GM Buffalo bus is the slang term for several models of intercity motorcoaches built by the GM Truck and Coach Division of the General Motors Corporation at Pontiac, Michigan, between 1966 and 1980. "Buffalo" buses have a stepped roof in front, and the first three rows of seats are at different levels, mounted on stepped floors similar to some theatre seating.

History[edit]

Predecessors[edit]

Scenicruiser[edit]

The GM Buffalo bus models were strongly influenced by the PD-4501 Scenicruiser, produced by GM exclusively for Greyhound Lines between 1954 and 1956, in a limited run.

The Scenicruiser was a split-level model, with a lower level at the front containing the driving console and 10 seats behind it, and upper level containing 33 seats. This allowed a baggage compartment underneath the second level, while providing 360-degree view for the upper level. A lavatory was located in the rear of the first level. Scenicruisers were equipped with an air-ride suspension utilizing air bags at each wheel, and were air-conditioned. Later on, model PD-4106, a new design, was incorporated, having air-conditioning powered off the engine, a patented V-drive engine-transmission design, and the 8V71 Detroit diesel motor.

As Scenicruisers became a familiar sight around the United States and in advertising, competing bus companies including members of the National Trailways Bus System sought a vehicle to compete. One of the product designs developed in response to this market demand was the GM Buffalo bus. Unlike the Scenicruiser, these models were available for sale to all operators, and in fact, Greyhound only purchased a few of them; the last GM bus purchased by Greyhound was a 1967 PD4107. Many features, such as the split-level design and the revision introduced in PD-4106 model, were included in the Buffalo bus.

Fishbowl transit and suburbans[edit]

The GM New Look Transit Coach series (nicknamed "fishbowl" for the six-piece rounded windshield) was introduced in 1959. In the early 1960s and later, thousands were built in the transit and suburban bus models. When designed and put into production, the Buffalo intercity products shared many body and mechanical parts with these "fishbowl" buses, which were assembled in the same plant in Pontiac, Michigan.

This aspect, a sensible production economy at first, would have a negative impact on the future of the Buffalo models years later when GM switched transit production at the Pontiac plant to the modular RTS design, a radical change beginning in the late 1970s.

First Buffalo models: GM PD-4107 and PD-4903[edit]
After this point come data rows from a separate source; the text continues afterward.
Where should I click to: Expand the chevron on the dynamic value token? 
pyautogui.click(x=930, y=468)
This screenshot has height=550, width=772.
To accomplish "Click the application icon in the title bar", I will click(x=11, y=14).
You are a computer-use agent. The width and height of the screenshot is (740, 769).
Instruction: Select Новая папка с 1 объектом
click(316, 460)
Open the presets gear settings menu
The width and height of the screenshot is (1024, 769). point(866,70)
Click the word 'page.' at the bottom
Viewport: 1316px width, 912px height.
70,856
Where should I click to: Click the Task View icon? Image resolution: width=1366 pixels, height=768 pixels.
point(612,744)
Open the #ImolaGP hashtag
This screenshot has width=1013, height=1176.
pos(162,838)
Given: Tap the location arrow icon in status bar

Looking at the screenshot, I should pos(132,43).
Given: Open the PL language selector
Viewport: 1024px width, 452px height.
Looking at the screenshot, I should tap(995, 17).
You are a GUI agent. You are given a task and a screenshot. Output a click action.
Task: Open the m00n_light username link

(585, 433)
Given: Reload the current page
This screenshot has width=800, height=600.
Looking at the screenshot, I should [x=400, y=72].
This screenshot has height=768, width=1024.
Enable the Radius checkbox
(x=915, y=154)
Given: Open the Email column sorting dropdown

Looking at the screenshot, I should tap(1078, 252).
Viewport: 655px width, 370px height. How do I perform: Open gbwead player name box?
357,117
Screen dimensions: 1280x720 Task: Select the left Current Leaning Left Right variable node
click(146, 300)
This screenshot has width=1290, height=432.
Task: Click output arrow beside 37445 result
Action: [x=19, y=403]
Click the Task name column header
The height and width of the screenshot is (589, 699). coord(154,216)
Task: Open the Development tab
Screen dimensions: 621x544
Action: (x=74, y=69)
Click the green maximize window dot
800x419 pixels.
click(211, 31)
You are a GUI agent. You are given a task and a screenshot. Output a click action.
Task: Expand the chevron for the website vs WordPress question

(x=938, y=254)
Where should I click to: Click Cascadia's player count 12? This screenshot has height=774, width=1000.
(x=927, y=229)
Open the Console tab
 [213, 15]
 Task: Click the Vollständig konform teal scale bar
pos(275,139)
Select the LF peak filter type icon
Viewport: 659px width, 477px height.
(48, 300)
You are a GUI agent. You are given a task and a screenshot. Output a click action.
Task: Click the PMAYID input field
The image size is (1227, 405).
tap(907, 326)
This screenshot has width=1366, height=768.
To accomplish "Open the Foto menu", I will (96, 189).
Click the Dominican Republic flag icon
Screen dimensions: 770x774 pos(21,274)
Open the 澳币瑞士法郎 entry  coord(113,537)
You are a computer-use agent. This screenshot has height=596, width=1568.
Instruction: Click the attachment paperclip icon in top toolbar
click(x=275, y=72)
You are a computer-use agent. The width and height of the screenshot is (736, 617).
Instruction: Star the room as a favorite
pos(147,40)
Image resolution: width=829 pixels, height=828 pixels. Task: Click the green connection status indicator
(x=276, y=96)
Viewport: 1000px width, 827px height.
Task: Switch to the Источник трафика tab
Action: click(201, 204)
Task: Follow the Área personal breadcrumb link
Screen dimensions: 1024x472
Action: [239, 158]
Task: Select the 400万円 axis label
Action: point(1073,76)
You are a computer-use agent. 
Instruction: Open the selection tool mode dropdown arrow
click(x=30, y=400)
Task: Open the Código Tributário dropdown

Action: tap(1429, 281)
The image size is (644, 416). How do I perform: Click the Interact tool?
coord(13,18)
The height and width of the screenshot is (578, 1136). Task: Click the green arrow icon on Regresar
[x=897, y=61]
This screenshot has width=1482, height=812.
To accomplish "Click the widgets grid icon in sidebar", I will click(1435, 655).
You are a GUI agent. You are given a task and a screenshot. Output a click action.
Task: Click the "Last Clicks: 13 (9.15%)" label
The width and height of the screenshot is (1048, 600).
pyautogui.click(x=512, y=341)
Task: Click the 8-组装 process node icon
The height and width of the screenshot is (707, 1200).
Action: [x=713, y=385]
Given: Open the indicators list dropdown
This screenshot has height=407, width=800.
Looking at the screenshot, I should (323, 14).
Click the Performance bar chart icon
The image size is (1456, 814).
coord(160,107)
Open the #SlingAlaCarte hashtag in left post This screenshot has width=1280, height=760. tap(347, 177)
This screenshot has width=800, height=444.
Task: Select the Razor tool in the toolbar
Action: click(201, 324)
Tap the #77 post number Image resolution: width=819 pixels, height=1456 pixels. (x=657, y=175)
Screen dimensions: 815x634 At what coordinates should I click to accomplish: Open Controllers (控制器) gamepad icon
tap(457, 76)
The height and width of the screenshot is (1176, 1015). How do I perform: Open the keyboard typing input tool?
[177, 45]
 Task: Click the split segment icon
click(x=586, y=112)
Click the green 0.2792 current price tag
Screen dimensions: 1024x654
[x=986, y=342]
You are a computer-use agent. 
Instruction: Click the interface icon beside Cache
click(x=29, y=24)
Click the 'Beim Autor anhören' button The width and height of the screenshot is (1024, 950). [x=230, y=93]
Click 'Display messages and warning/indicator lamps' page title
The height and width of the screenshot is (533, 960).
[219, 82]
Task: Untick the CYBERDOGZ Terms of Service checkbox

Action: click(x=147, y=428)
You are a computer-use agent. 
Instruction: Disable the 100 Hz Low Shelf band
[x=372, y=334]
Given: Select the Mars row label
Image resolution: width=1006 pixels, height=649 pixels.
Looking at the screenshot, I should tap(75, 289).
In 1966, GM introduced the PD-4107. Also known informally as "decks", these buses were similar in some ways to the Scenicruiser design, but had a larger "second level" with the first level reduced, and the lavatory was located at the rear. The 4107 was 35-foot (11 m) in length, and nominally (without lavatory) would seat 41 passengers (38 or 39 with lavatory). In 1968, the PD-4903 was introduced, a 40-foot (12 m) long version of the 4107 which nominally would seat 49 passengers (46 or 47 with lavatory). The PD-4903 was the first GM bus to use a 24 volt electrical system and was 40 feet long with a third luggage bay. For states with lower axle load limits, a factory option used the third bay to hold a retractable two-tire axle.

In the Buffalo design, the driver sat higher than in a Scenicruiser, but the passenger compartment was no higher than the Scenicruiser deck, so the Buffalo did not look like a double decker. The difference in the height of the front and rear roof was approximately one foot, giving a sleeker, more aerodynamic shape.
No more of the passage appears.